Originally Published: September 09, 2010

This morning's Washington Post has a thorough examination of the events surrounding Virginia Quarterly Review managing editor Kevin Morrissey's suicide. The Post takes a professional look into the allegations of bullying lodged against editor Ted Genoways, the anxiety caused by the retirement of University president—and VQR supporter—John T. Casteen III, and the role of Alana Levinson-LaBrosse in the journal's financial anxiety:

Last winter, the office climate began to sour. Casteen was leaving, and there was no telling how the pampered publication would fare under his replacement. Genoways had spent heavily to build up the journal, drawing down one investment fund from $800,000 to $204,000 to cover hefty article fees and international travel.
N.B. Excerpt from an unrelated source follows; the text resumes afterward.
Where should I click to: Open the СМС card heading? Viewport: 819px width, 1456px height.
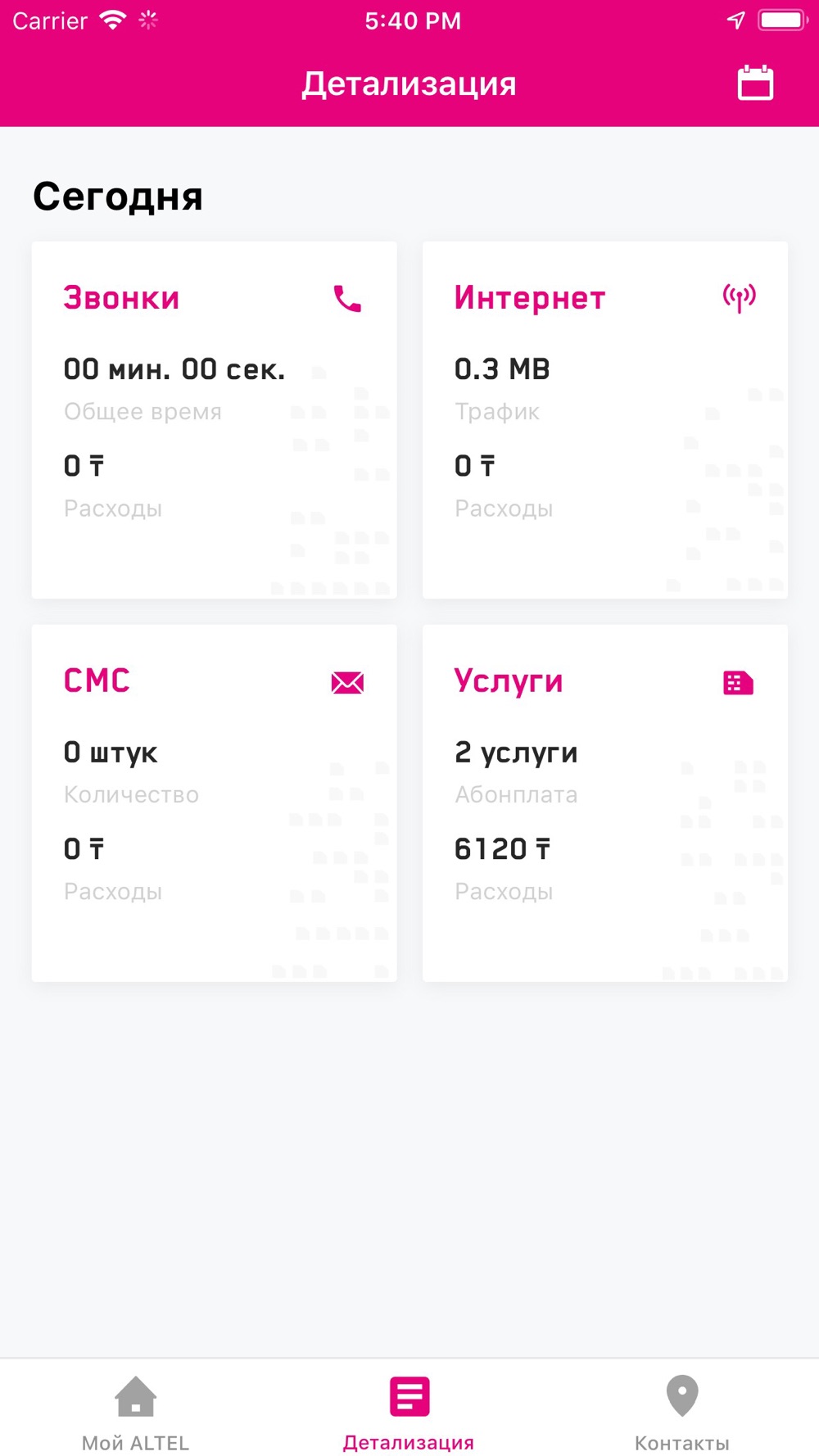97,681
One colleague said Genoways trained much of his angst on Morrissey, shouting at him behind closed doors, subjecting him to a daily pattern of "insidious harassment, undermining, casual erasure of the person."
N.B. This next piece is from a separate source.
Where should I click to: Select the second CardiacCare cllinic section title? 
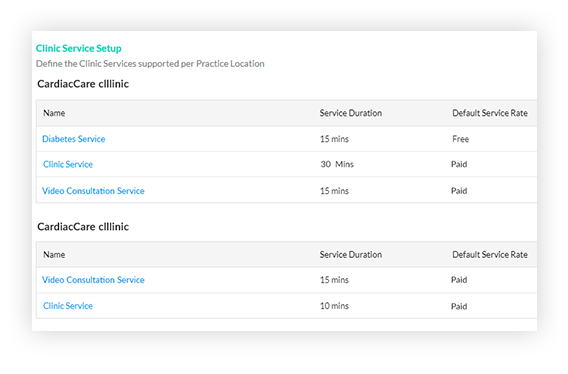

Genoways made a fateful decision. He hired Alana Levinson-LaBrosse, 24, a U-Va. graduate from a wealthy Silicon Valley family who had given $1.5 million to the university's Young Writers Workshop. Though she started as a volunteer, Levinson-LaBrosse was put on the masthead and given space in Genoways's office, where she effectively supplanted Morrissey as his deputy. Together they began fishing for new funding sources and seeking a new home within the university for the magazine after Casteen.